I was asking myself the same question. I'm working with Django & Flask projects mostly, which brings about endless variations (Flask/MongoDB/Vues.js etc.). I like to work with Docker as well. So I've templated the main variations that I tend to use, as Docker projects. But especially with Django, you have a few things you almost always end up doing anyways (running startproject/startapp/collectstatic).
I essentially use this answer about having different upstream for different branches of a same repo.

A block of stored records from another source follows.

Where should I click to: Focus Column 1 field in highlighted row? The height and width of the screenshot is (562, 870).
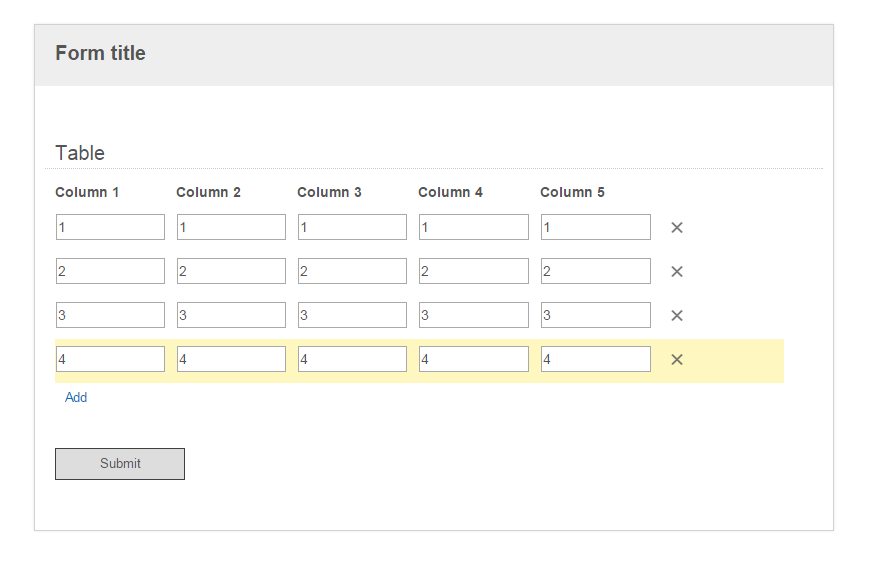pyautogui.click(x=110, y=359)
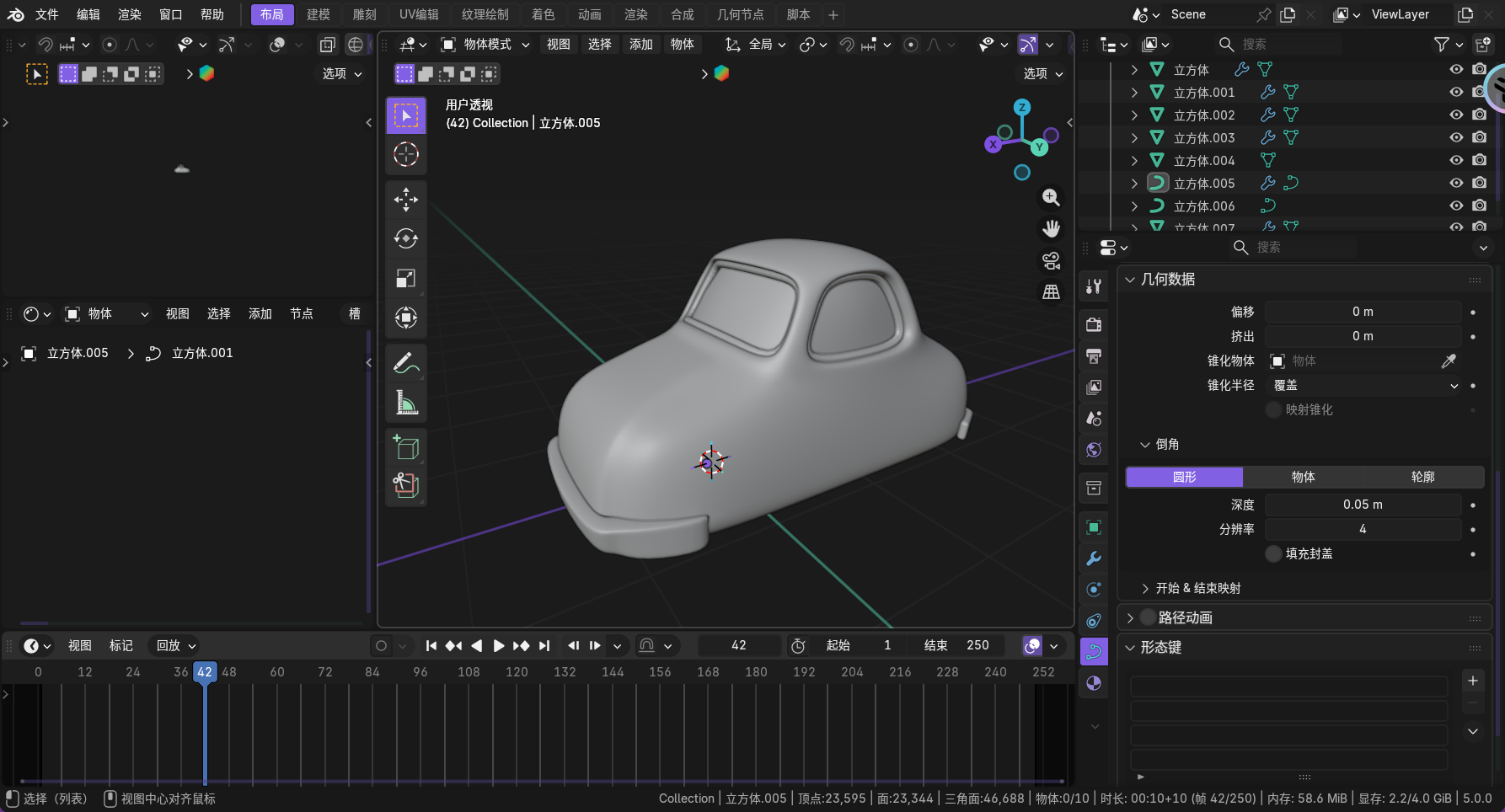Enable the 填充封盖 checkbox
The image size is (1505, 812).
point(1273,553)
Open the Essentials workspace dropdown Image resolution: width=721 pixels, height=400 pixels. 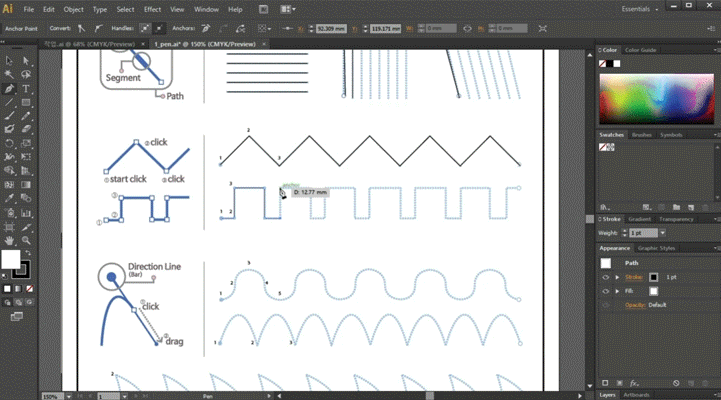(640, 9)
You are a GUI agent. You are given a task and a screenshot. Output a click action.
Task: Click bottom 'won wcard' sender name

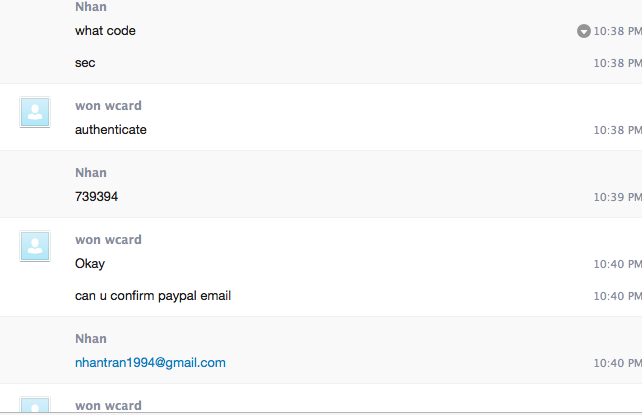[109, 406]
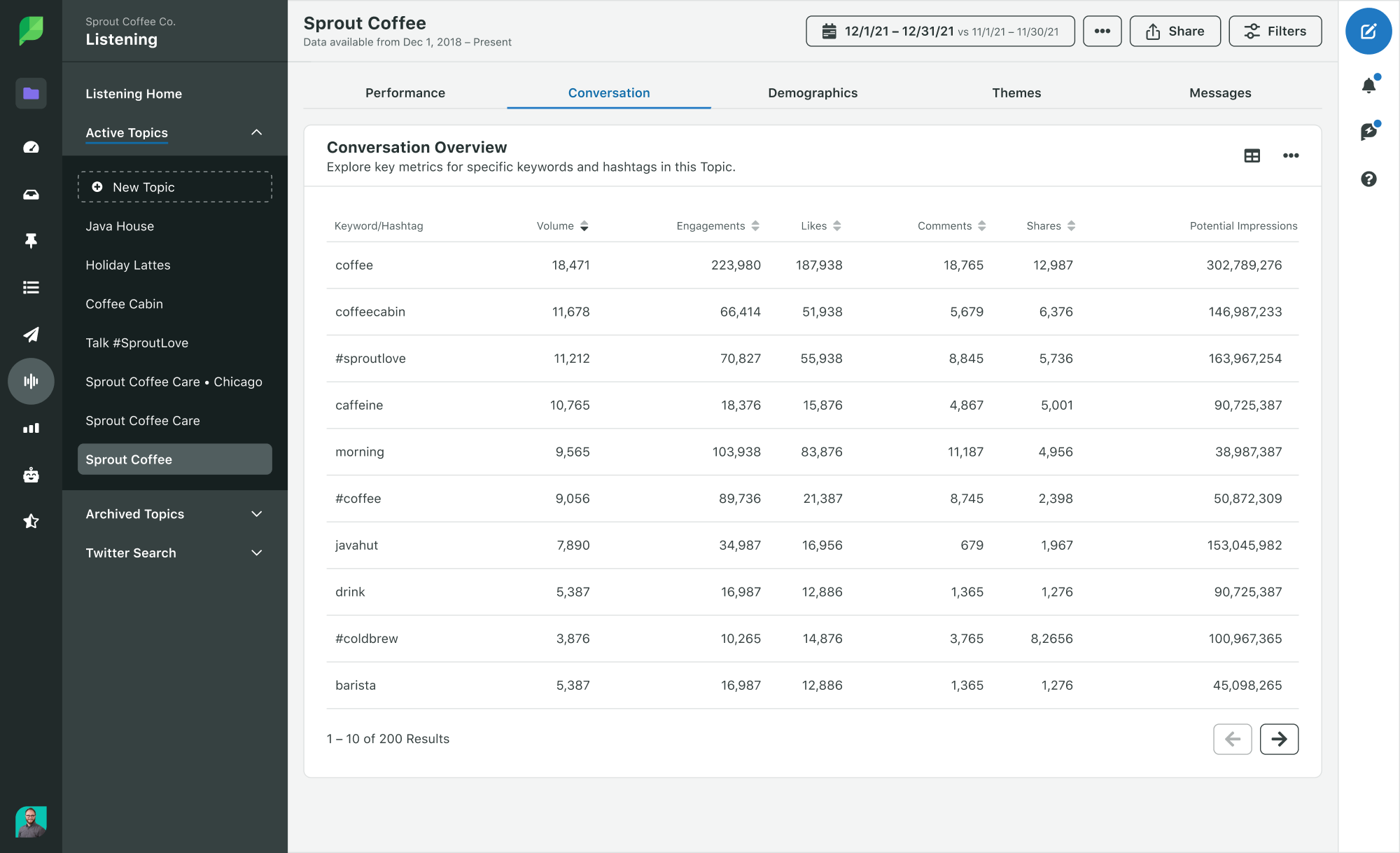This screenshot has height=853, width=1400.
Task: Expand the Archived Topics section
Action: (175, 514)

To start a new project, what I like to do:
- [create new directory locally]
- [create empty project repo on github]
git clone [template repo url]
git checkout -b work
git remote add project [project repo url]
git push project work
git branch -u project/work work
So essentially, I clone my template repo in my new directory. That gives me a branch master that tracks my template repo (3). Then, I immediately create a work branch (which I'll actually use for the project) (4). I add a new remote (which is my empty project's repo on github) (5). And this is key - I push project work
, which creates a first branch on the new (empty before that) project repo.
Then finally, to make that permanent, I set the branch work to track the branch work on my project's repo.(6)
Branch master already tracks branch master on the template repo, so you've nothing to do there.
Then if I'm on branch work and decide that I want to update my template, I can simply commit whatever I'm doing, switch branch to master, do the change & commit push to my template. It'll push on origin/master. Or I can wait & pile up a few minor changes to my templates, test them out & then only update the template.
If I'm far enough into the project (and thus unlikely to make further template changes), I can simply stop tracking origin/master & reconfigure the project to have a master branch, or just keep work as my master.